From the moment Yeltsin went on television the day after the July 3 elections, he has opened the door for Communists to take part in the new government that Prime Minister Viktor Chernomyrdin has been asked to form. "In the new team there will be room for all in whom you have placed your trust," Yeltsin said.
But Mr. Chernomyrdin made it clear that his plans are a far cry from Zyuganov's vision of a coalition government, in which policies as well as personalities would merge. Instead, he will invite individuals as individuals, on Yeltsin's terms, not as representatives of opposition parties and their platforms.
"No coalition or coalition government is on the agenda," Chernomyrdin insisted after the election.
A persistent question, however, is who could effectively lead a Cabinet drawn from broadly disparate sources, which may include not only the nationalist-communist alliance but democratic opposition parties as well.
Though Yeltsin was back in his Kremlin office the day after the vote, his week-long disappearance from public view has naturally reignited worries about his ability to keep a firm hand on the tiller.
At the same time, suggests Michael McFaul, an analyst with the Carnegie Endowment's Moscow Center, the temptation for Yeltsin to relax will be strong. "You've destroyed Communism, you've destroyed the Soviet Union, you've been reelected - what do you do for an encore?," he asks.
"I'm really afraid that Yeltsin might go into quasiretirement and we will get the sort of Kremlin intrigue" that has festered in recent years, he adds.
Such infighting has already broken out.
Before the second round of the election, Yeltsin virtually anointed Alexander Lebed, his new security czar, as his heir apparent, drawing strength from the 11 million votes - 14 percent of the electorate - that Mr. Lebed won in the first round.
But Mr. Chernomyrdin, who has made a habit of being self-effacing for the greater good of his master, abandoned his usual placidity once Yeltsin was safely reelected.

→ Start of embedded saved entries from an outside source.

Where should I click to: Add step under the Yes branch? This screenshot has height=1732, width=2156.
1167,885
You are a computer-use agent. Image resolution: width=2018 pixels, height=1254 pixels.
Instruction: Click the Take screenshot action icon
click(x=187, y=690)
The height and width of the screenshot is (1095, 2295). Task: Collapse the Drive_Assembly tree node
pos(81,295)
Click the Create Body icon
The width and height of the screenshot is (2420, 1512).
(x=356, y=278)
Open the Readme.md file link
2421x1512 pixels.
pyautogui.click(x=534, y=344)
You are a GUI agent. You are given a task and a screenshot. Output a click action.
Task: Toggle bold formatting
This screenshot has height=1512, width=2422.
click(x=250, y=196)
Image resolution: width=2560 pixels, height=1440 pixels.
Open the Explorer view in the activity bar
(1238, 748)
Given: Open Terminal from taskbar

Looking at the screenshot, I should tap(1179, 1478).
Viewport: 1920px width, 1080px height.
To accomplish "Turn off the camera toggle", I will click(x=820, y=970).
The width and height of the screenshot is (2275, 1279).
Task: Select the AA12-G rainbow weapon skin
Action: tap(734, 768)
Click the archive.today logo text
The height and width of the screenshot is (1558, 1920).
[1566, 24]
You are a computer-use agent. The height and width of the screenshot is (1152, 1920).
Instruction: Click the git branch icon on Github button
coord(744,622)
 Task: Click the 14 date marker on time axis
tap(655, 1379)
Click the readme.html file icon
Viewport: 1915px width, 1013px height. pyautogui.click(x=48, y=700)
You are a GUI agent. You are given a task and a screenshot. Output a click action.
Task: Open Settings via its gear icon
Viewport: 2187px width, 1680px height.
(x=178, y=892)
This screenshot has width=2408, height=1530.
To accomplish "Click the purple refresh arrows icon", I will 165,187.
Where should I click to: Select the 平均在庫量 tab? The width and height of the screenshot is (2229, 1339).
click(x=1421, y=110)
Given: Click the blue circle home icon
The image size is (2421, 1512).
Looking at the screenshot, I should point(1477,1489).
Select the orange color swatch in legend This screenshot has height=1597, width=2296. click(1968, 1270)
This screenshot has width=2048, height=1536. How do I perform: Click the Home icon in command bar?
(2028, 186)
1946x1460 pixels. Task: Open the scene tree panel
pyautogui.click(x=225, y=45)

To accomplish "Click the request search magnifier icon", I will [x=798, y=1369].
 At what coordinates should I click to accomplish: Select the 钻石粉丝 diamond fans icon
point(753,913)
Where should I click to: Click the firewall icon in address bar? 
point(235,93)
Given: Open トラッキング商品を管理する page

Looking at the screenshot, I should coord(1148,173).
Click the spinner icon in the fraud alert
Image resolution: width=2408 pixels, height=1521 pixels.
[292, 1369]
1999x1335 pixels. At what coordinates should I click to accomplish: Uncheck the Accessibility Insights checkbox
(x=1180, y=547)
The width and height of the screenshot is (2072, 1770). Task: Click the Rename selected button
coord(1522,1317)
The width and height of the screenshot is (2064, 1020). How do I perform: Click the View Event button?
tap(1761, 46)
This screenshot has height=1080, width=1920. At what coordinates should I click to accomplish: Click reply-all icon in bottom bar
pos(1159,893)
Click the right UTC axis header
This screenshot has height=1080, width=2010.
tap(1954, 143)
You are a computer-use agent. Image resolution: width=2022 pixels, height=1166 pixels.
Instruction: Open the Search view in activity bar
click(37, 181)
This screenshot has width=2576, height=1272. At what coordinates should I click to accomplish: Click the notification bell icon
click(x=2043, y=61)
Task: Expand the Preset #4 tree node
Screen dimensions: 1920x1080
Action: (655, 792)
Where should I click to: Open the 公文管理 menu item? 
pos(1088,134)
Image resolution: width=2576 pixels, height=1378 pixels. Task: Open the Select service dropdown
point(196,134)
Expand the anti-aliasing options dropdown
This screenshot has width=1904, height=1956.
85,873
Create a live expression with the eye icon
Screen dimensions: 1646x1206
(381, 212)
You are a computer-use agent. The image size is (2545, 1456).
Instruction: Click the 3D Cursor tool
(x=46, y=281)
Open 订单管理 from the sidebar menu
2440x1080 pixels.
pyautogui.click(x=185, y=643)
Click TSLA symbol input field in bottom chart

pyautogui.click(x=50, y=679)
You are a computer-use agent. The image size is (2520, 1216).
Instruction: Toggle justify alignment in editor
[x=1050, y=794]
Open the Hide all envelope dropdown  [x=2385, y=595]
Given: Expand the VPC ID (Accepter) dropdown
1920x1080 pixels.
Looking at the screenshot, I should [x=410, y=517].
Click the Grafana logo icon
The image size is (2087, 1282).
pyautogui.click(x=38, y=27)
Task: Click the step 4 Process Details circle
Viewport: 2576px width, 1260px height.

"My powers are well known ... and I am not going to give away anything to anyone or to shift any of my powers to anyone," he said, in response to Lebed's suggestions that as Security Council secretary he should take a hand in setting economic policy.
Indirectly, the president too appears to be cautioning his protg, whose abrasive power grabs over the past three weeks have shocked his colleagues and local observers. "Those who do their job honestly, those who dedicate themselves fully to their job and do it well have no time for infighting," warned Viktor Ilyushin, Yeltsin's top adviser in a press conference on July 4.